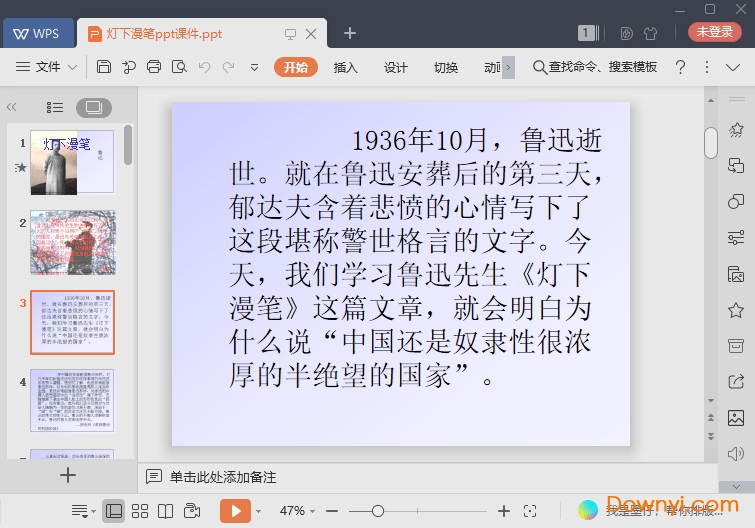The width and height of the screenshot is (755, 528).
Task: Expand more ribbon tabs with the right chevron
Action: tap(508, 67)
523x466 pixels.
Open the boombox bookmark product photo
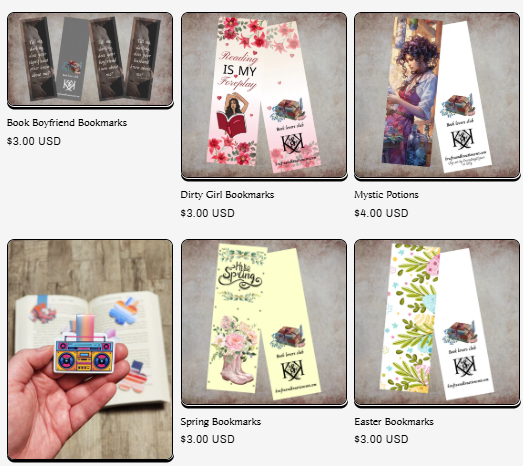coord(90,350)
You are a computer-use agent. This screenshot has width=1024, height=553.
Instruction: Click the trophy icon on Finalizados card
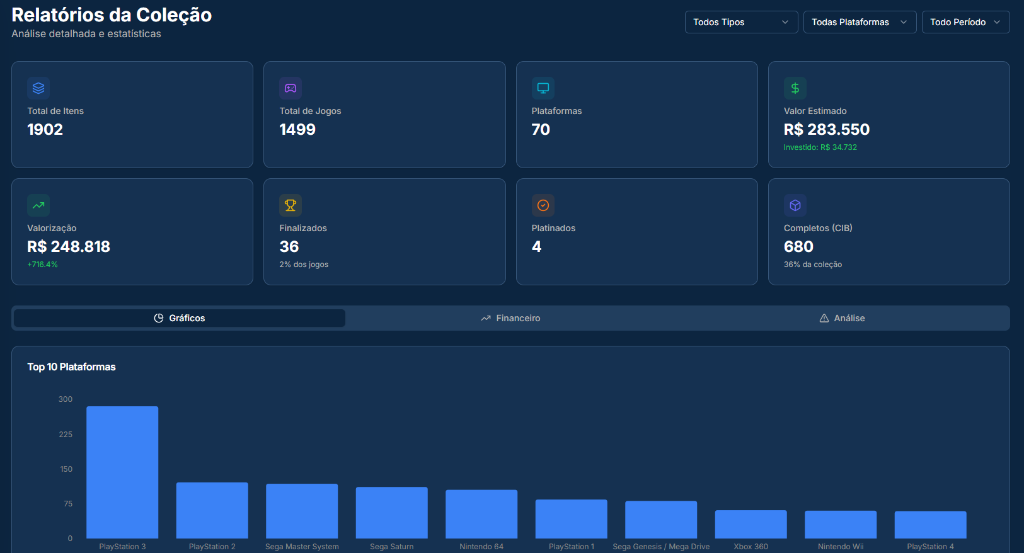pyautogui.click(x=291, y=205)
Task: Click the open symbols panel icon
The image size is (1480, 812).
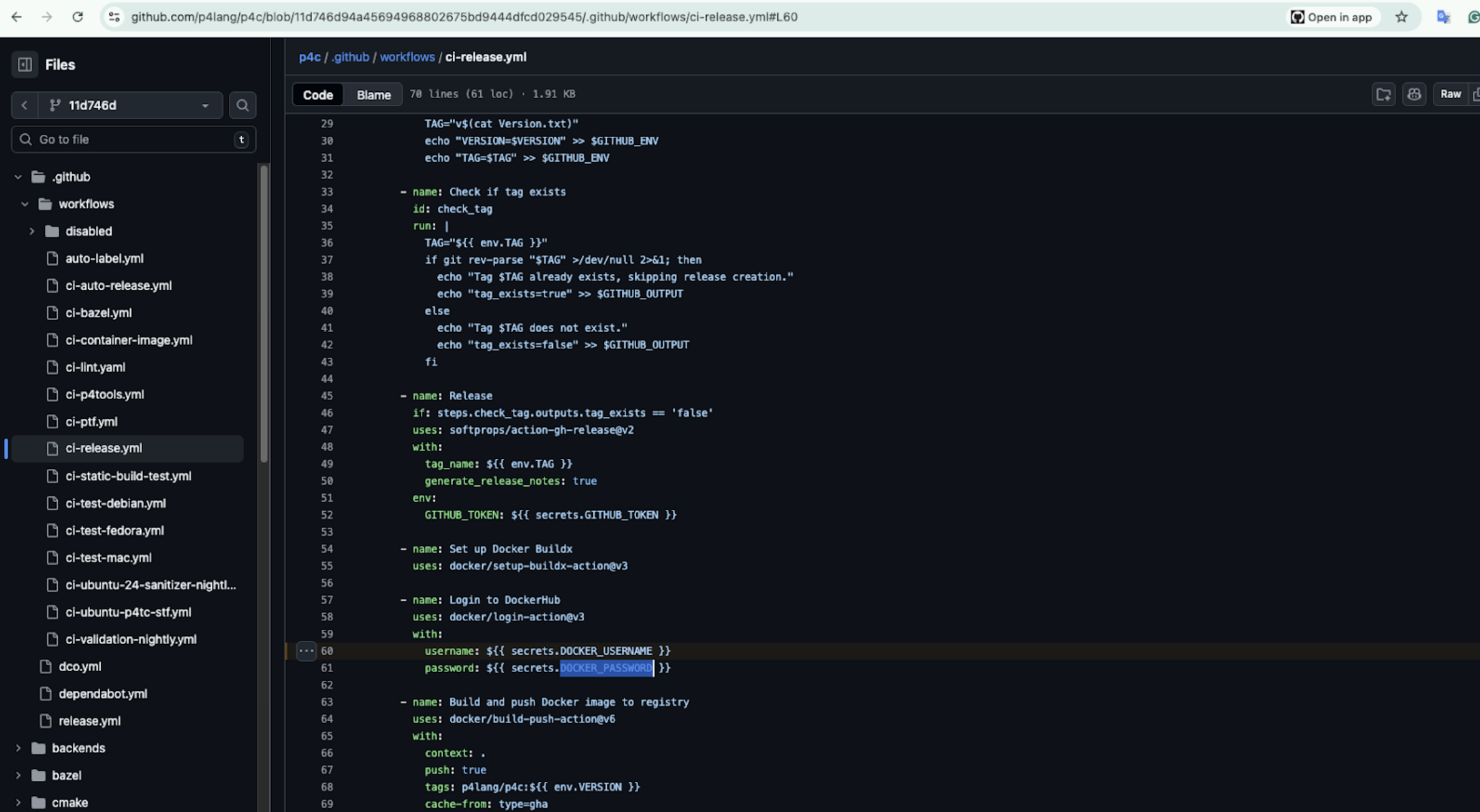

************

_Auszuführende Aufgabe_.
Schreibe sämtliche Datensätze oben Zeile für Zeile wortwörtlich ab und lass die Bilder dabei weg.

_Erwartete Ausgabe_.
The width and height of the screenshot is (755, 528).
Task: Expand more ribbon tabs with the right chevron
Action: tap(508, 67)
523x466 pixels.
Open the boombox bookmark product photo
coord(90,350)
You are a computer-use agent. This screenshot has width=1024, height=553.
Instruction: Click the trophy icon on Finalizados card
pyautogui.click(x=291, y=205)
Task: Click the open symbols panel icon
The image size is (1480, 812).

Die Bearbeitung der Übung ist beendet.